A totalitarian political regime is a system of state power based on the complete political, economic, ideological subordination of the entire society and the individual to power; total state control over all spheres of life; actual non-observance of human rights and freedoms.
The foundations of the totalitarian regime in the RSFSR and the USSR were laid back in 1918 - 1922 when:
  • the dictatorship of the proletariat was proclaimed;
  • during civil war all political opposition to Bolshevism was liquidated;
  • there was a political, economic and military subordination of society to the state ("war communism").

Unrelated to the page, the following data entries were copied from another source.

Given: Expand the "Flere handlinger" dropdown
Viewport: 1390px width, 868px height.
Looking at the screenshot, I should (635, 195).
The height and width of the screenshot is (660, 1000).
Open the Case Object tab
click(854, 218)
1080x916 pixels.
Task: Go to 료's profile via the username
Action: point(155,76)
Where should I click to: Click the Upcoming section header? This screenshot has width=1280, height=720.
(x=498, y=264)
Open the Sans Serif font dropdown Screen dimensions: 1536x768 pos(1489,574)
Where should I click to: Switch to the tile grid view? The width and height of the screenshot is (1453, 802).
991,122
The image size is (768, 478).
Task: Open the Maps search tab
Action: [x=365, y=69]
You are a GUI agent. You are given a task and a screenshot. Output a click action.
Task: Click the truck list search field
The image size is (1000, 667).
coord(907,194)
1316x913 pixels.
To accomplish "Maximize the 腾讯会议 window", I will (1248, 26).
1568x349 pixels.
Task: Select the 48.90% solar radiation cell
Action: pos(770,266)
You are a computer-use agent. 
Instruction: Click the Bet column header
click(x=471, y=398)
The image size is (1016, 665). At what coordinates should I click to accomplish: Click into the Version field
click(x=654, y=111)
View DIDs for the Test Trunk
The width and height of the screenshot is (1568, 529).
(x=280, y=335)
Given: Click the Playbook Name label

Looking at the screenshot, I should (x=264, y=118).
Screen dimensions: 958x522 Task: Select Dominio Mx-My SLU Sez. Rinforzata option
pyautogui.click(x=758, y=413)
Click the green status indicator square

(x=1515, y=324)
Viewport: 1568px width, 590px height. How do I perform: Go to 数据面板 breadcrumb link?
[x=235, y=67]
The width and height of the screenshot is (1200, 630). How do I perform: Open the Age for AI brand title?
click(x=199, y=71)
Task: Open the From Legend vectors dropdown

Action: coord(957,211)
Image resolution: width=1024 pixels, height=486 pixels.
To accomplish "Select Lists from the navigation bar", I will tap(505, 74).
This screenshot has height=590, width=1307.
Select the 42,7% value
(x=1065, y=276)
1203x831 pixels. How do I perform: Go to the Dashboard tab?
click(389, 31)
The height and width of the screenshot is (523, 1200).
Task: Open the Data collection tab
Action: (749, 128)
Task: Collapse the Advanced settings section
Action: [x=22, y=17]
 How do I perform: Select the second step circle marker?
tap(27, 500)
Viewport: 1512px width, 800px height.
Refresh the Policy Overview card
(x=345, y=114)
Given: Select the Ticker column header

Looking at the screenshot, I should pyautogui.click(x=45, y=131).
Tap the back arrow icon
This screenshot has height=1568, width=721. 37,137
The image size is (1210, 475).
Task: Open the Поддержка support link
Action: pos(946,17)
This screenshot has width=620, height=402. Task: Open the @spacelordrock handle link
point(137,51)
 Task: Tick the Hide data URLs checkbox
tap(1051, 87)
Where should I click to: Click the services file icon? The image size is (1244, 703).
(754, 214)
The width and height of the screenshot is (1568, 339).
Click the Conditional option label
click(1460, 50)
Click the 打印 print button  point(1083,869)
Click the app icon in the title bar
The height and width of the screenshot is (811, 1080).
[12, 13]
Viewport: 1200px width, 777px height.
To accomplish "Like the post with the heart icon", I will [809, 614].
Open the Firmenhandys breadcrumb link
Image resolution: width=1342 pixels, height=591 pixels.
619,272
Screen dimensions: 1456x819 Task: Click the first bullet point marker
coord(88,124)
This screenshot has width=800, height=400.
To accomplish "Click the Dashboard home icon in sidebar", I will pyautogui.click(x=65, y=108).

The concept of the dictatorship of the proletariat and the poorest peasantry was only a slogan. In fact, by 1922 (the moment the civil war ended and the USSR was formed), the dictatorship of the Bolshevik Party was established in the country:
  • neither the proletariat nor, moreover, the peasantry determined state policy (in addition, in 1920-1921, a series of workers' and peasants' uprisings against the Bolsheviks took place in Russia, which were brutally suppressed by them);
  • the system of soviets headed by the All-Russian (All-Union) Congress of Soviets, declared the supreme power in the country, was completely controlled by the Bolsheviks and was a screen for "workers' and peasants' democracy";
  • the "exploiting classes" (not workers or peasants) were deprived of their rights under the Constitution;
  • Bolsheviks from political party turned into a managerial apparatus; a new influential class, not specified in the Constitution, began to form - the nomenklatura;
  • under the conditions of a one-party system and state ownership of the nationalized means of production, the nomenklatura became the new owner of plants, factories, goods; a de facto new ruling class standing above the workers and peasants.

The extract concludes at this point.